> [WHAT YOU NEED TO DO]:
Retype the lines of the material from the line containing "11 (483, 473)" through the line containing "Hyhubs, Haymarket (346, 1404)", inclusive, without any changes.

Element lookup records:

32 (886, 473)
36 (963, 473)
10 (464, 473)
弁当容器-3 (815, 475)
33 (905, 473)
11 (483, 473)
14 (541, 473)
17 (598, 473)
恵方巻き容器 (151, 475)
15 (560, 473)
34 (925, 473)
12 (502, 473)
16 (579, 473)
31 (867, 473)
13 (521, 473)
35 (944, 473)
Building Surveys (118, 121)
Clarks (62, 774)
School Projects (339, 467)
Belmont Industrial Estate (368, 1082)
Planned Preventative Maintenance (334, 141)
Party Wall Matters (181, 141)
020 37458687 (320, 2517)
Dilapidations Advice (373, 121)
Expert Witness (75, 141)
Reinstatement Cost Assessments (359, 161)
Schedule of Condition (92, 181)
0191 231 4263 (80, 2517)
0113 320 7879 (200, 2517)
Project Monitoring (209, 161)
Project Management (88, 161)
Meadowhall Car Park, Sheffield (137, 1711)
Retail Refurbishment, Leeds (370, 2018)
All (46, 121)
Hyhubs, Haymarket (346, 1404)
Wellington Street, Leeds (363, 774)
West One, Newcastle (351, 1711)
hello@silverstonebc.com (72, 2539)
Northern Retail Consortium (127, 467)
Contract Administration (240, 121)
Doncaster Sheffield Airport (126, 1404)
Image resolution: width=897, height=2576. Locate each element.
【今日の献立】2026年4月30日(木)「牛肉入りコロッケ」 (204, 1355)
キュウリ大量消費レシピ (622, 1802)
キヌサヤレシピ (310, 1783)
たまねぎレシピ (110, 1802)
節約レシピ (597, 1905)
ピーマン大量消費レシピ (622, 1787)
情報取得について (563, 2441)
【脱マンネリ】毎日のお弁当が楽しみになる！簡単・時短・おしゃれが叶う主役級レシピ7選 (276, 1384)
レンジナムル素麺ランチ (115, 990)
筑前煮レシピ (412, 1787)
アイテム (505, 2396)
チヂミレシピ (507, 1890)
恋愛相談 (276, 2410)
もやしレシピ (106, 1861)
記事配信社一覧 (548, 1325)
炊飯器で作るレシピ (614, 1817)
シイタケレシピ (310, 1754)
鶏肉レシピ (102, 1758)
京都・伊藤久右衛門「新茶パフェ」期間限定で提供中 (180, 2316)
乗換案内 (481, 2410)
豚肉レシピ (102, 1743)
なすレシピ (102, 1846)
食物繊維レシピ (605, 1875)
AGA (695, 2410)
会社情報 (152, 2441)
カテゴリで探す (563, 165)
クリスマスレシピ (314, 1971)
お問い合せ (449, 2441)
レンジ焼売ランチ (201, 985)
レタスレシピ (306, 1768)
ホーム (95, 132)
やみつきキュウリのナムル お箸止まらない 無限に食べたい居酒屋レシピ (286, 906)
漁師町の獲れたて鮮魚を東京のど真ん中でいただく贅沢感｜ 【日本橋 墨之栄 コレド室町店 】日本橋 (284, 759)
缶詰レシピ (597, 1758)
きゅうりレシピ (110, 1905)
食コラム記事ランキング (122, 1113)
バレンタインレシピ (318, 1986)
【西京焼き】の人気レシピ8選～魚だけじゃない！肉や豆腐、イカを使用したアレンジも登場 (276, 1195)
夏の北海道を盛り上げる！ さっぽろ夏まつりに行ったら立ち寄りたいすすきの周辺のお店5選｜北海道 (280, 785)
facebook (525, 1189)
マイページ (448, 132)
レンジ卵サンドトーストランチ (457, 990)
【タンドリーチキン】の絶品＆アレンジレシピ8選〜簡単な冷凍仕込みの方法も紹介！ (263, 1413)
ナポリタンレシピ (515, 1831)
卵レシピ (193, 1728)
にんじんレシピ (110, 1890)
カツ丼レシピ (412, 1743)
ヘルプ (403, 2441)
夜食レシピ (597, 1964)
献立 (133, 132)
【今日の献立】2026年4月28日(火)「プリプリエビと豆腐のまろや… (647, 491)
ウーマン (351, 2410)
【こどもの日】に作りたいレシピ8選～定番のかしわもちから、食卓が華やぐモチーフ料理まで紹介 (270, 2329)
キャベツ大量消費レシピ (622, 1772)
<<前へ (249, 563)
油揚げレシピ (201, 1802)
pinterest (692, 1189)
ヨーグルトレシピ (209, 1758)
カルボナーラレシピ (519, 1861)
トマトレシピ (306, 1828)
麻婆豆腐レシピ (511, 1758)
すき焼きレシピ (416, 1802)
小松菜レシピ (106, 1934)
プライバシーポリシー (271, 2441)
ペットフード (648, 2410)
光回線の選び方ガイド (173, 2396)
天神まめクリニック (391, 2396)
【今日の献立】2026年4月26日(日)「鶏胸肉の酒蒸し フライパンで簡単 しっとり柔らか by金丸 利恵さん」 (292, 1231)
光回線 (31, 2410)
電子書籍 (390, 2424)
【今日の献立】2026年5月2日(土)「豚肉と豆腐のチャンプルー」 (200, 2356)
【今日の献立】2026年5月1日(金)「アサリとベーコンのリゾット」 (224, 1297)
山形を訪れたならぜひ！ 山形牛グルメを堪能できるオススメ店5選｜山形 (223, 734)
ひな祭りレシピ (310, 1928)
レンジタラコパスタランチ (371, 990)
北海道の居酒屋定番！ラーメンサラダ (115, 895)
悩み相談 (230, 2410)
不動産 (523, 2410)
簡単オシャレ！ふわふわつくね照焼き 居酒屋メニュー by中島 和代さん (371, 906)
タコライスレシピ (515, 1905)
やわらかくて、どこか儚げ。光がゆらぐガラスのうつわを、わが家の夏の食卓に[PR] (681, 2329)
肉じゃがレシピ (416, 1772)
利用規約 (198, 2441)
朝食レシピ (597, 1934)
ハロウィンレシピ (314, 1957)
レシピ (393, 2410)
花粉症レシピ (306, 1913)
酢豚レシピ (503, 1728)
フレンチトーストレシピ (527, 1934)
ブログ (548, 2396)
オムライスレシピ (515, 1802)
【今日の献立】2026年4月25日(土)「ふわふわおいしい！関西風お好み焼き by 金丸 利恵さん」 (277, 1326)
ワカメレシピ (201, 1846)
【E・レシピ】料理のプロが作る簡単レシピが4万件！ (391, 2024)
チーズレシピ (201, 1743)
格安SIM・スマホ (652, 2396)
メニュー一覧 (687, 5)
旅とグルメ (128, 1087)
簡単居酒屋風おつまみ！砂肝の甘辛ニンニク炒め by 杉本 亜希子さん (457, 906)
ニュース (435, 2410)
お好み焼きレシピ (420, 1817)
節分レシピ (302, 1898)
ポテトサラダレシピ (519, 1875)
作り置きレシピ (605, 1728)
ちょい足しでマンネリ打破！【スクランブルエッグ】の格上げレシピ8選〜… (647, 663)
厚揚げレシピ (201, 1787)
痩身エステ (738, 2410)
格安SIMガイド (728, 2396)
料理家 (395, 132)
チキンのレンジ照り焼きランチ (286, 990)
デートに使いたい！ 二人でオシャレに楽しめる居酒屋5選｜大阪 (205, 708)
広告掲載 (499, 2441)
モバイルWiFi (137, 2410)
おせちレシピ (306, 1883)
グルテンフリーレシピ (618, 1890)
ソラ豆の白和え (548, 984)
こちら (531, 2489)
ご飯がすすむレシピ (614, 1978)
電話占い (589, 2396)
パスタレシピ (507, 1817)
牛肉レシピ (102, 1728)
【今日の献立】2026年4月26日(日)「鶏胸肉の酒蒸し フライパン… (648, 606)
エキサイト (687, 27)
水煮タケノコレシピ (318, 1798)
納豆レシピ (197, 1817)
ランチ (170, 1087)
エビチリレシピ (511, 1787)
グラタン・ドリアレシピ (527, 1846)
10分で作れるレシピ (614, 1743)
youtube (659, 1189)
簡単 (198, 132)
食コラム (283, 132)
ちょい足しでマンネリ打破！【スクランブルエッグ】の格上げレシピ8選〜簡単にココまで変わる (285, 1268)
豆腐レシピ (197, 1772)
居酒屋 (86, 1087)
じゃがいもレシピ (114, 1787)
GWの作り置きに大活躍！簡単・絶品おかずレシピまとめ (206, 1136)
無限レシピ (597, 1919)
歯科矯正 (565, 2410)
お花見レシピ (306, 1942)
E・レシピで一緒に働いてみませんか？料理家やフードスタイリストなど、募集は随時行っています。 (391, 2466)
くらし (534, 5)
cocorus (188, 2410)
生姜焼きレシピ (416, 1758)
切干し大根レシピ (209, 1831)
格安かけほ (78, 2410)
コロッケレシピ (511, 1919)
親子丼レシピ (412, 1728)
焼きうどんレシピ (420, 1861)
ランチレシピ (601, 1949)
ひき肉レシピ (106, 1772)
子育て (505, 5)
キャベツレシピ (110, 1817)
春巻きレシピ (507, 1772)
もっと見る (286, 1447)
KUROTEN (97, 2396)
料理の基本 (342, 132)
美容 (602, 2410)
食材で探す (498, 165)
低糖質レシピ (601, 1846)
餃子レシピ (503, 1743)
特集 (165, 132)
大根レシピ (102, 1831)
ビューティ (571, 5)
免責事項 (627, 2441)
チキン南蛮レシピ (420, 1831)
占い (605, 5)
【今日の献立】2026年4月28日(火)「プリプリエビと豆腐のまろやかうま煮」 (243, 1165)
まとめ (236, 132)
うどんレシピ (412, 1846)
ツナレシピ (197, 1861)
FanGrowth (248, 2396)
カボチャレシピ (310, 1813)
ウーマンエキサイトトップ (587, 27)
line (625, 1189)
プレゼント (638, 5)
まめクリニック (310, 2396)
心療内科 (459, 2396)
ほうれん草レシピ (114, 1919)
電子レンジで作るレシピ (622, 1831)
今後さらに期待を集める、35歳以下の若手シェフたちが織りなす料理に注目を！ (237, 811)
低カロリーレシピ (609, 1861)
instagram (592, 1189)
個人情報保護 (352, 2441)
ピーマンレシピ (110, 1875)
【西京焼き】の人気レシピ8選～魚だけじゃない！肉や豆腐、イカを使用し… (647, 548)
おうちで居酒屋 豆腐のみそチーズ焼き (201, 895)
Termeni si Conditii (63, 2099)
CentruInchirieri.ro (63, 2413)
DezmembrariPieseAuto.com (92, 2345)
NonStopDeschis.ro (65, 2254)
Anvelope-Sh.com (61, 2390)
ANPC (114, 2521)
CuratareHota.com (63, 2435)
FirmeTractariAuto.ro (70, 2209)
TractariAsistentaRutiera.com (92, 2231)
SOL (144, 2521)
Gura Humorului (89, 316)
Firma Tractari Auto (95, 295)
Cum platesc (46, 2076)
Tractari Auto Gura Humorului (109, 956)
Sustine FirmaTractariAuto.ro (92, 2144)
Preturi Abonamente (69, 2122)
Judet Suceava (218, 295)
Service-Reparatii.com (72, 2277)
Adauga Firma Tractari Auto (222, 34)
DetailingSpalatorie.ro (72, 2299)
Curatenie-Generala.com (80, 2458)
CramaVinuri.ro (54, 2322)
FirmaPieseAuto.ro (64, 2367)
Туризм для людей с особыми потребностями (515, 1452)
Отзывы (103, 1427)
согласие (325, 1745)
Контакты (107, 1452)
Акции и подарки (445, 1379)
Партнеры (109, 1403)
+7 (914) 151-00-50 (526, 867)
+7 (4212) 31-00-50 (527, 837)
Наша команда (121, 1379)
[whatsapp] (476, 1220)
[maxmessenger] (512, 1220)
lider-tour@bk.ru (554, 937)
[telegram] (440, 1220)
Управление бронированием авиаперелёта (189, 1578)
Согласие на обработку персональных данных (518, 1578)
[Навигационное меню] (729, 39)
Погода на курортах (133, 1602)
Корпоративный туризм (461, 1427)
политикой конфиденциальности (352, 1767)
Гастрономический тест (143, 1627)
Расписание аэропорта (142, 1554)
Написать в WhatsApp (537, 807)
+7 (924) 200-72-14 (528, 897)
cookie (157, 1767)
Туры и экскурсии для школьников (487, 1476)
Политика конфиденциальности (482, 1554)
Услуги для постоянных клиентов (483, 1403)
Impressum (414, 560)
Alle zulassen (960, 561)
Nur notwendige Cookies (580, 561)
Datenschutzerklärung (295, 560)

> [TASK RESULT]:
11 (483, 473)
14 (541, 473)
17 (598, 473)
恵方巻き容器 (151, 475)
15 (560, 473)
34 (925, 473)
12 (502, 473)
16 (579, 473)
31 (867, 473)
13 (521, 473)
35 (944, 473)
Building Surveys (118, 121)
Clarks (62, 774)
School Projects (339, 467)
Belmont Industrial Estate (368, 1082)
Planned Preventative Maintenance (334, 141)
Party Wall Matters (181, 141)
020 37458687 (320, 2517)
Dilapidations Advice (373, 121)
Expert Witness (75, 141)
Reinstatement Cost Assessments (359, 161)
Schedule of Condition (92, 181)
0191 231 4263 (80, 2517)
0113 320 7879 (200, 2517)
Project Monitoring (209, 161)
Project Management (88, 161)
Meadowhall Car Park, Sheffield (137, 1711)
Retail Refurbishment, Leeds (370, 2018)
All (46, 121)
Hyhubs, Haymarket (346, 1404)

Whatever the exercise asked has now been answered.